--- start of Recorded information ---

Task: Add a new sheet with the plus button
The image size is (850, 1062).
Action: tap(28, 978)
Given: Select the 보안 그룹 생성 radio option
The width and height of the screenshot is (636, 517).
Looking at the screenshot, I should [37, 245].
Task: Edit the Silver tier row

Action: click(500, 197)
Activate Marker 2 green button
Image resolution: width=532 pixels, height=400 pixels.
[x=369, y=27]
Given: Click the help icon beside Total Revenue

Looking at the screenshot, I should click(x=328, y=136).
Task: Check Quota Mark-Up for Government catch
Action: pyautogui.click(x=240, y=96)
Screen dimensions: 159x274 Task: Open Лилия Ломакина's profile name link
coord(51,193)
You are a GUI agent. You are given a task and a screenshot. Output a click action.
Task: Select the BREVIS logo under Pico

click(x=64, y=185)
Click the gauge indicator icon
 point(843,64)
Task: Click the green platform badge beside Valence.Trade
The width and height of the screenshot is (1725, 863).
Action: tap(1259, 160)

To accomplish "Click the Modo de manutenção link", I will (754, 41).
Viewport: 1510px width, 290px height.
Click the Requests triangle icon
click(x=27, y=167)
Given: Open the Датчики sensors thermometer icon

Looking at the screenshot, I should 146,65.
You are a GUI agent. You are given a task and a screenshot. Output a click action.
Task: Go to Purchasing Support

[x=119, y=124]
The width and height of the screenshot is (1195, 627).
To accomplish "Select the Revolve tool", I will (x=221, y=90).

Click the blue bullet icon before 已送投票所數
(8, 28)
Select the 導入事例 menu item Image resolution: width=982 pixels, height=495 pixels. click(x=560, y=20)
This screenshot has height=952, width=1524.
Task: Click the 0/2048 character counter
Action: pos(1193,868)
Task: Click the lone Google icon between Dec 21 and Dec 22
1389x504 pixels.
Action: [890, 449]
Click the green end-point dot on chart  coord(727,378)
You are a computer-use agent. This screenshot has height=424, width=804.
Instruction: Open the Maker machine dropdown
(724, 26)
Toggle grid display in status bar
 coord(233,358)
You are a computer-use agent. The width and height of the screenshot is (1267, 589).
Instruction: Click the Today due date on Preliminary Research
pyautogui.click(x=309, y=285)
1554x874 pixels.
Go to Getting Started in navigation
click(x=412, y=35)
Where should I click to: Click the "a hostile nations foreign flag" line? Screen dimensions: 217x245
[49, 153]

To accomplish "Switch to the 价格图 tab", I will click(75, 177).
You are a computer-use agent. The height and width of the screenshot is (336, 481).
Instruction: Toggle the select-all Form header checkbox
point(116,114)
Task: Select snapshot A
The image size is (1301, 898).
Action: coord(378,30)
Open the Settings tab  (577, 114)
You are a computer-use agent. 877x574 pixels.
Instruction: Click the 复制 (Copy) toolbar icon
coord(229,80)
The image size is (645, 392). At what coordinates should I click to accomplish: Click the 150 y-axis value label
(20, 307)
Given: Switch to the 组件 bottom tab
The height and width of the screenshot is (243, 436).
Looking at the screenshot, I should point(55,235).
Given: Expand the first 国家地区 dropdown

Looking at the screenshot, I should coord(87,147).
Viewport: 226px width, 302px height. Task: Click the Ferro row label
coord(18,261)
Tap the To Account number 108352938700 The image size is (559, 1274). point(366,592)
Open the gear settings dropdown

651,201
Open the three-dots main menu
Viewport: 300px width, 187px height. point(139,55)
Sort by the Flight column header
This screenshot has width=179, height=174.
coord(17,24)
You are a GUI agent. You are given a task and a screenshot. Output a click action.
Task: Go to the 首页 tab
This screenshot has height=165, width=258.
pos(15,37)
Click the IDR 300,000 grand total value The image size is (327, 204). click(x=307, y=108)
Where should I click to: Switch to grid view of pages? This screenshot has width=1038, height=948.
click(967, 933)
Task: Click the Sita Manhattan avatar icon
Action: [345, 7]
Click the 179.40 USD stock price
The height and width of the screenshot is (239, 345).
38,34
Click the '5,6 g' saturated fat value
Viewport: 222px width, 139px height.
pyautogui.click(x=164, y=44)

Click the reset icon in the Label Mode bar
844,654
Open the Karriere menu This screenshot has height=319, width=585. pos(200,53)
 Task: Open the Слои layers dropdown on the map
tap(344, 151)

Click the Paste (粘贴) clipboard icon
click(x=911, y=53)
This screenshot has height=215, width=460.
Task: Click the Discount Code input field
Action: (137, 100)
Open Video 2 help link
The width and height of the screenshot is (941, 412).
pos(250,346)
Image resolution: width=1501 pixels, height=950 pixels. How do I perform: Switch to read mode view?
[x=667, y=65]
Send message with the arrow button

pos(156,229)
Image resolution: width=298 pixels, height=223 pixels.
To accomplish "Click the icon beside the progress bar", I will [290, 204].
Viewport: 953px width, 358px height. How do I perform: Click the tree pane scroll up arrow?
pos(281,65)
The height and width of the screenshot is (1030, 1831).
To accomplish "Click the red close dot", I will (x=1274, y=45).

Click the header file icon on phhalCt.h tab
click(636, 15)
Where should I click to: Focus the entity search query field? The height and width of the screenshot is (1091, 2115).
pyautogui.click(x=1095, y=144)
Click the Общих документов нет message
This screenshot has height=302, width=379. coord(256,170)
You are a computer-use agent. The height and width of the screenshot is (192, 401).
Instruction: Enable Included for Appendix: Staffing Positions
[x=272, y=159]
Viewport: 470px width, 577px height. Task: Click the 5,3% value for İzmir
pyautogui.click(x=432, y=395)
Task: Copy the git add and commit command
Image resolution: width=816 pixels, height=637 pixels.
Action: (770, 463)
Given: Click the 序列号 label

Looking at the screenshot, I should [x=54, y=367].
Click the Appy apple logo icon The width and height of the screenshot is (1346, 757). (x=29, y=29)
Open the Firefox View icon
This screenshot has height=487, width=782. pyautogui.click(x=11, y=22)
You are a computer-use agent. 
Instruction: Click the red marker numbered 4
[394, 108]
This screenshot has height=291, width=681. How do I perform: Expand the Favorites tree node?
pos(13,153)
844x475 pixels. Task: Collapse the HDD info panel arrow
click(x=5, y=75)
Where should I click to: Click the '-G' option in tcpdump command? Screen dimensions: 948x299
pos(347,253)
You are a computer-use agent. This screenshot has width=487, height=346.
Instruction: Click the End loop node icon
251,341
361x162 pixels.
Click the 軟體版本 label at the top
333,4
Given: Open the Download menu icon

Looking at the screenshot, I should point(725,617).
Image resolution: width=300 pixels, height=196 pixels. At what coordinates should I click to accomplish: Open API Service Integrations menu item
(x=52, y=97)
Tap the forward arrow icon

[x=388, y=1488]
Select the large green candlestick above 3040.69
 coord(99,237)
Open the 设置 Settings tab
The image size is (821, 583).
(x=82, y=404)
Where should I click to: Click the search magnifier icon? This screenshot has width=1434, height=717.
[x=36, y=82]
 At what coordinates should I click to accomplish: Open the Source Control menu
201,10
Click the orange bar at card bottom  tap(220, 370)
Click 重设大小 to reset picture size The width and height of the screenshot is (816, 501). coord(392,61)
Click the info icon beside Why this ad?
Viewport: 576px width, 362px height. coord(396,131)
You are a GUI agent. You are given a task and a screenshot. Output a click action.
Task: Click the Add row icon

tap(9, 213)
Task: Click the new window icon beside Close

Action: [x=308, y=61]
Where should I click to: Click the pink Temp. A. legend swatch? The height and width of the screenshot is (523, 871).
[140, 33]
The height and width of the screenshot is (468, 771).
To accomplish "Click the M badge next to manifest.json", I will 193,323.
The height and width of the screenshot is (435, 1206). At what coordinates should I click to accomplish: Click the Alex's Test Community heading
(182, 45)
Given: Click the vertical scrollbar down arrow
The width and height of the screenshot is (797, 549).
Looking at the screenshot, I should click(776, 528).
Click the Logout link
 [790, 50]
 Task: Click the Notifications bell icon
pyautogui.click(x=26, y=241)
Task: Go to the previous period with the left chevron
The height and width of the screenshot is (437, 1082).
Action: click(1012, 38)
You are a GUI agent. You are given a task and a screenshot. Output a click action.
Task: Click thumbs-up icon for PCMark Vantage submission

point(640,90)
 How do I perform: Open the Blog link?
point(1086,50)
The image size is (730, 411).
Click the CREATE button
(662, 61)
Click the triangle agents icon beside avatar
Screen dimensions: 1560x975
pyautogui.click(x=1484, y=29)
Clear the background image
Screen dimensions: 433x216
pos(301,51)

--- end of Recorded information ---

* **Given exercise**
Pick out and copy every line of the stored items above that contains the word "link".

* **Exercise output**
Screen dimensions: 159x274 Task: Open Лилия Ломакина's profile name link
To accomplish "Click the Modo de manutenção link", I will (754, 41).
Open Video 2 help link
Click the Logout link
 How do I perform: Open the Blog link?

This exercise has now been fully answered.